3

Problem:

I have multiple datasets of transactional data that I use to predict an event (binary classification as outcome). One of them has 10,587,989 rows with 23 columns. I am attempting to run gradient boosting with 10 fold cv and ctree (package:party) but every time I run these models my system crashes.

Hardware:

16 cores, 48 gig of RAM, 48 gig of SWAP

Question:

What causes R to crash while working with large data sets even after utilizing parallel processing, adding more memory, bouncing the system?

Things I have tried:

  • Enabled parallel processing through doParallel, execute xgBoost through caret, I see every core lighting up and RAM and swap being fully utilized through top function in linux but it eventually crashes everytime.

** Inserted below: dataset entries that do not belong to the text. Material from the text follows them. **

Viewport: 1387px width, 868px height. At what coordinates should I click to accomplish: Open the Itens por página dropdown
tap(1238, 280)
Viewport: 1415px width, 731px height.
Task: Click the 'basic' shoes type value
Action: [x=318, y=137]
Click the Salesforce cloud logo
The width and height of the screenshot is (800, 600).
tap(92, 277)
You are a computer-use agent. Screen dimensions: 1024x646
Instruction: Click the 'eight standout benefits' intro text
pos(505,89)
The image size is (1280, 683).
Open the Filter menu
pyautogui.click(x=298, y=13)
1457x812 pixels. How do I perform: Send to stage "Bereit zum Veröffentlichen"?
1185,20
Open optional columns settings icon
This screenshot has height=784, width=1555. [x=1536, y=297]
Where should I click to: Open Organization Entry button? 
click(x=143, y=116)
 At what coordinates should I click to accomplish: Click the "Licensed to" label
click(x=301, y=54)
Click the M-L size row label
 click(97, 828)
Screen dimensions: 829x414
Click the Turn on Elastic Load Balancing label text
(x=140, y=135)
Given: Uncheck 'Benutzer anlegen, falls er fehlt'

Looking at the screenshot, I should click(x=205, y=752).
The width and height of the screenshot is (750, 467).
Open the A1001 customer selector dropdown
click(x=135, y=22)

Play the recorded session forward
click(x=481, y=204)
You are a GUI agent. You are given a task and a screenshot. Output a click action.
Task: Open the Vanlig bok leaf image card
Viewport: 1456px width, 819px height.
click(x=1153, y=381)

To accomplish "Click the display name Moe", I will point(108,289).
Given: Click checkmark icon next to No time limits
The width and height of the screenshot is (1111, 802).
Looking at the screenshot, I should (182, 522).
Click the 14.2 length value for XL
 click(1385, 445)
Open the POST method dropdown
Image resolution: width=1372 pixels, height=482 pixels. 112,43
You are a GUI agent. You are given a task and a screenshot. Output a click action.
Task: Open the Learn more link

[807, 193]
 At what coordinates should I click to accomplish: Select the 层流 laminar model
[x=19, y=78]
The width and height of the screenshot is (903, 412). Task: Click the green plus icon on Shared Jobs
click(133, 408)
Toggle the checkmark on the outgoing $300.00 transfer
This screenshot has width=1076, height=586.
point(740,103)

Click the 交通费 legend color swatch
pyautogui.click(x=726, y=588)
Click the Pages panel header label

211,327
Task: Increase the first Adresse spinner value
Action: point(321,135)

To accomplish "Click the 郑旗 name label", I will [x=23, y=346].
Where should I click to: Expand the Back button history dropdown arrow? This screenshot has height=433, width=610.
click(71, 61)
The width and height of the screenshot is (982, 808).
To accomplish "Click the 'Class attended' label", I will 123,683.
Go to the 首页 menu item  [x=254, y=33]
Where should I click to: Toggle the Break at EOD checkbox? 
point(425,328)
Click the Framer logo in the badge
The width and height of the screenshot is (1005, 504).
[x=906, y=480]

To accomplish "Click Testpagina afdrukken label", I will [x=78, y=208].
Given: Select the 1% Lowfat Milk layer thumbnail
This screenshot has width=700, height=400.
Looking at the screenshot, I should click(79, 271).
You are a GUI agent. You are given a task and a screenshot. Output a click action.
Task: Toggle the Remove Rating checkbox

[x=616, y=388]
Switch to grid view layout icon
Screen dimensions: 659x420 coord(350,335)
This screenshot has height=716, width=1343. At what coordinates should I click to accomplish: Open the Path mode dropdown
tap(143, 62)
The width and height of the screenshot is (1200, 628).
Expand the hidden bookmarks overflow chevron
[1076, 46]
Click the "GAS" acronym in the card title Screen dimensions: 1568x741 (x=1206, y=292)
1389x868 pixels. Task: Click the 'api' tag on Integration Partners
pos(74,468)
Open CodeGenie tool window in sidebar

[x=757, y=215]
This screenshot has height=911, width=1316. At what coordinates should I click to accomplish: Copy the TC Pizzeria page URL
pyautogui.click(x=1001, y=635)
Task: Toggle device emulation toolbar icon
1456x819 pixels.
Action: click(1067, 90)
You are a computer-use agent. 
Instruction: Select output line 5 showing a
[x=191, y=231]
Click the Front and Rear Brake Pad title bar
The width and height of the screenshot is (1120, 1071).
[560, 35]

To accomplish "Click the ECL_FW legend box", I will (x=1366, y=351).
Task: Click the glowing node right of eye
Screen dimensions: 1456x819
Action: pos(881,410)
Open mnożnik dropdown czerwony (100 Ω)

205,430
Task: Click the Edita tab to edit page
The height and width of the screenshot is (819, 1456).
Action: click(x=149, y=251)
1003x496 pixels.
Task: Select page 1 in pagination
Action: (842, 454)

  • Bounced the RStudio server, rebooted the system as initial maneuvering but problem persists.

I did find people commenting about H2O. I also reached out to a vendor and asked him for a solution, he suggested Sparkly but you need Hadoop layer in your server to run Sparkly.

John Doe
  • 55
  • 8

1 Answers1

2

I did find people commenting about H2O. I also reached out to a vendor and asked him for a solution, he suggested Sparkly but you need Hadoop layer in your server to run Sparkly.

Your vendor is mistaken; you don't need a Hadoop layer for sparklyr / RSparkling, just Spark.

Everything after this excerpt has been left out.